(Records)
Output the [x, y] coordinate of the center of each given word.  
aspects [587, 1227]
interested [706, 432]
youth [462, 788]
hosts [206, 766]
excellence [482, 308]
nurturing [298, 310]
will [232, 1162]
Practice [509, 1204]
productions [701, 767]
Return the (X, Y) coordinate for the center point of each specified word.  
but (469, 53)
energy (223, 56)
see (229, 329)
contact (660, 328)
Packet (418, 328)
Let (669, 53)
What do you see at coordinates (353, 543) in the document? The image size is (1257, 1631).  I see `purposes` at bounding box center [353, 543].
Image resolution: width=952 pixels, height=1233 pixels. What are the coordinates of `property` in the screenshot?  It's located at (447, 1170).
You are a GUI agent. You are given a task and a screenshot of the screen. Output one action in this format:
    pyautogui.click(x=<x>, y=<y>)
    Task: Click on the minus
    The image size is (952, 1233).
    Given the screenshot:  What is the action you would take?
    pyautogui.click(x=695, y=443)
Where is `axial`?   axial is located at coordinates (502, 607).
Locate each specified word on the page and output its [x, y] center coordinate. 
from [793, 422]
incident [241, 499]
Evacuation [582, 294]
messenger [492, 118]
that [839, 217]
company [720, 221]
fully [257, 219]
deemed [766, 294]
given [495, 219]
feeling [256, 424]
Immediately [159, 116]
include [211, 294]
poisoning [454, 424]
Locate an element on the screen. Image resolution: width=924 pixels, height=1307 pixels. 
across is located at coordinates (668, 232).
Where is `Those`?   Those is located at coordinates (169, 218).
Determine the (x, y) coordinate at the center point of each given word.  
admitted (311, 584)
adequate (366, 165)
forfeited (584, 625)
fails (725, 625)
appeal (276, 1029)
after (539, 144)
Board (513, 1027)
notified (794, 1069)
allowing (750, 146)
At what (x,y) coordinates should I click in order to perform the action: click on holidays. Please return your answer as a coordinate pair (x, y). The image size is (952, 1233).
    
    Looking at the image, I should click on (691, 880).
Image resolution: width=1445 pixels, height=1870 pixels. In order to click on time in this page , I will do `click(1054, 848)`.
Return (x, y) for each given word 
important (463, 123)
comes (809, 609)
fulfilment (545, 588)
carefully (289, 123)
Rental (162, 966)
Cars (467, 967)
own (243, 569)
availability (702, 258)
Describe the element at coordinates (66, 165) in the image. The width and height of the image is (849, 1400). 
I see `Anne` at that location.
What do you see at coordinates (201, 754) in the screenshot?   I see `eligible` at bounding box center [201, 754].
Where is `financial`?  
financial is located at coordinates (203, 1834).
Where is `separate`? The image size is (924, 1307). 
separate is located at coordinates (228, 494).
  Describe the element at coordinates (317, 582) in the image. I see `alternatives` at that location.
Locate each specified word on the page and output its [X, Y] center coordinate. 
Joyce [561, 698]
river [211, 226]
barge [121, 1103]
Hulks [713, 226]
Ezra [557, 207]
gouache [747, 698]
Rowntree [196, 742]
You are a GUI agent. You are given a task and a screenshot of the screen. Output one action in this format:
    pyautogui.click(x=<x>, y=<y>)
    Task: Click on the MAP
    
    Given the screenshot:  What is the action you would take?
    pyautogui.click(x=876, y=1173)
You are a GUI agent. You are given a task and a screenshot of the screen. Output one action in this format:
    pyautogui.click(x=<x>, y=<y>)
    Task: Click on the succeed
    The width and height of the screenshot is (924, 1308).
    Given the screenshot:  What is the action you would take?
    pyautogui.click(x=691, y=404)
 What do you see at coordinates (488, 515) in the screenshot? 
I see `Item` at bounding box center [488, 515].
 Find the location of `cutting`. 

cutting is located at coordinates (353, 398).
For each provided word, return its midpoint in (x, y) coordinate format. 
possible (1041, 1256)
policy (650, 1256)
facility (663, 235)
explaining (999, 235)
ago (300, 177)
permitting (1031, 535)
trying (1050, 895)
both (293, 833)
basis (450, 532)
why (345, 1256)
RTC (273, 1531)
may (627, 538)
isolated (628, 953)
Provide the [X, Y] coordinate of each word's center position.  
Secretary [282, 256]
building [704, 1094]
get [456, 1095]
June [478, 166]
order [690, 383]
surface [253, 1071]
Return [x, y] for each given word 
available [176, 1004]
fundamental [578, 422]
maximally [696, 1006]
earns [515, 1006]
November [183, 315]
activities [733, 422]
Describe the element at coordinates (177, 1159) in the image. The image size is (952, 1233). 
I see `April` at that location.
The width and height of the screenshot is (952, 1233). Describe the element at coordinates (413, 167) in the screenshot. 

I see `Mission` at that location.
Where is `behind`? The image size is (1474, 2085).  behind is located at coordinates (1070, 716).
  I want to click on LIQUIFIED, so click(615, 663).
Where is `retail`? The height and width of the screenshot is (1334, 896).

### Do this
Update the data above so that each "center point" reads "midpoint", and keep every other character the same.

### Full output
Output the [x, y] coordinate of the center of each given word.  
aspects [587, 1227]
interested [706, 432]
youth [462, 788]
hosts [206, 766]
excellence [482, 308]
nurturing [298, 310]
will [232, 1162]
Practice [509, 1204]
productions [701, 767]
Return the (X, Y) coordinate for the midpoint of each specified word.  
but (469, 53)
energy (223, 56)
see (229, 329)
contact (660, 328)
Packet (418, 328)
Let (669, 53)
What do you see at coordinates (353, 543) in the document? The image size is (1257, 1631).  I see `purposes` at bounding box center [353, 543].
Image resolution: width=952 pixels, height=1233 pixels. What are the coordinates of `property` in the screenshot?  It's located at (447, 1170).
You are a GUI agent. You are given a task and a screenshot of the screen. Output one action in this format:
    pyautogui.click(x=<x>, y=<y>)
    Task: Click on the minus
    The image size is (952, 1233).
    Given the screenshot:  What is the action you would take?
    pyautogui.click(x=695, y=443)
Where is `axial`?   axial is located at coordinates (502, 607).
Locate each specified word on the page and output its [x, y] center coordinate. 
from [793, 422]
incident [241, 499]
Evacuation [582, 294]
messenger [492, 118]
that [839, 217]
company [720, 221]
fully [257, 219]
deemed [766, 294]
given [495, 219]
feeling [256, 424]
Immediately [159, 116]
include [211, 294]
poisoning [454, 424]
Locate an element on the screen. Image resolution: width=924 pixels, height=1307 pixels. 
across is located at coordinates (668, 232).
Where is `Those`?   Those is located at coordinates (169, 218).
Determine the (x, y) coordinate at the midpoint of each given word.  
admitted (311, 584)
adequate (366, 165)
forfeited (584, 625)
fails (725, 625)
appeal (276, 1029)
after (539, 144)
Board (513, 1027)
notified (794, 1069)
allowing (750, 146)
At what (x,y) coordinates should I click in order to perform the action: click on holidays. Please return your answer as a coordinate pair (x, y). The image size is (952, 1233).
    
    Looking at the image, I should click on (691, 880).
Image resolution: width=1445 pixels, height=1870 pixels. In order to click on time in this page , I will do `click(1054, 848)`.
Return (x, y) for each given word 
important (463, 123)
comes (809, 609)
fulfilment (545, 588)
carefully (289, 123)
Rental (162, 966)
Cars (467, 967)
own (243, 569)
availability (702, 258)
Describe the element at coordinates (66, 165) in the image. The width and height of the image is (849, 1400). 
I see `Anne` at that location.
What do you see at coordinates (201, 754) in the screenshot?   I see `eligible` at bounding box center [201, 754].
Where is `financial`?  
financial is located at coordinates (203, 1834).
Where is `separate`? The image size is (924, 1307). 
separate is located at coordinates (228, 494).
  Describe the element at coordinates (317, 582) in the image. I see `alternatives` at that location.
Locate each specified word on the page and output its [X, Y] center coordinate. 
Joyce [561, 698]
river [211, 226]
barge [121, 1103]
Hulks [713, 226]
Ezra [557, 207]
gouache [747, 698]
Rowntree [196, 742]
You are a GUI agent. You are given a task and a screenshot of the screen. Output one action in this format:
    pyautogui.click(x=<x>, y=<y>)
    Task: Click on the MAP
    
    Given the screenshot:  What is the action you would take?
    pyautogui.click(x=876, y=1173)
You are a GUI agent. You are given a task and a screenshot of the screen. Output one action in this format:
    pyautogui.click(x=<x>, y=<y>)
    Task: Click on the succeed
    The width and height of the screenshot is (924, 1308).
    Given the screenshot:  What is the action you would take?
    pyautogui.click(x=691, y=404)
 What do you see at coordinates (488, 515) in the screenshot? 
I see `Item` at bounding box center [488, 515].
 Find the location of `cutting`. 

cutting is located at coordinates (353, 398).
For each provided word, return its midpoint in (x, y) coordinate format. 
possible (1041, 1256)
policy (650, 1256)
facility (663, 235)
explaining (999, 235)
ago (300, 177)
permitting (1031, 535)
trying (1050, 895)
both (293, 833)
basis (450, 532)
why (345, 1256)
RTC (273, 1531)
may (627, 538)
isolated (628, 953)
Provide the [X, Y] coordinate of each word's center position.  
Secretary [282, 256]
building [704, 1094]
get [456, 1095]
June [478, 166]
order [690, 383]
surface [253, 1071]
Return [x, y] for each given word 
available [176, 1004]
fundamental [578, 422]
maximally [696, 1006]
earns [515, 1006]
November [183, 315]
activities [733, 422]
Describe the element at coordinates (177, 1159) in the image. The image size is (952, 1233). 
I see `April` at that location.
The width and height of the screenshot is (952, 1233). Describe the element at coordinates (413, 167) in the screenshot. 

I see `Mission` at that location.
Where is `behind`? The image size is (1474, 2085).  behind is located at coordinates (1070, 716).
  I want to click on LIQUIFIED, so click(615, 663).
Where is `retail`? The height and width of the screenshot is (1334, 896).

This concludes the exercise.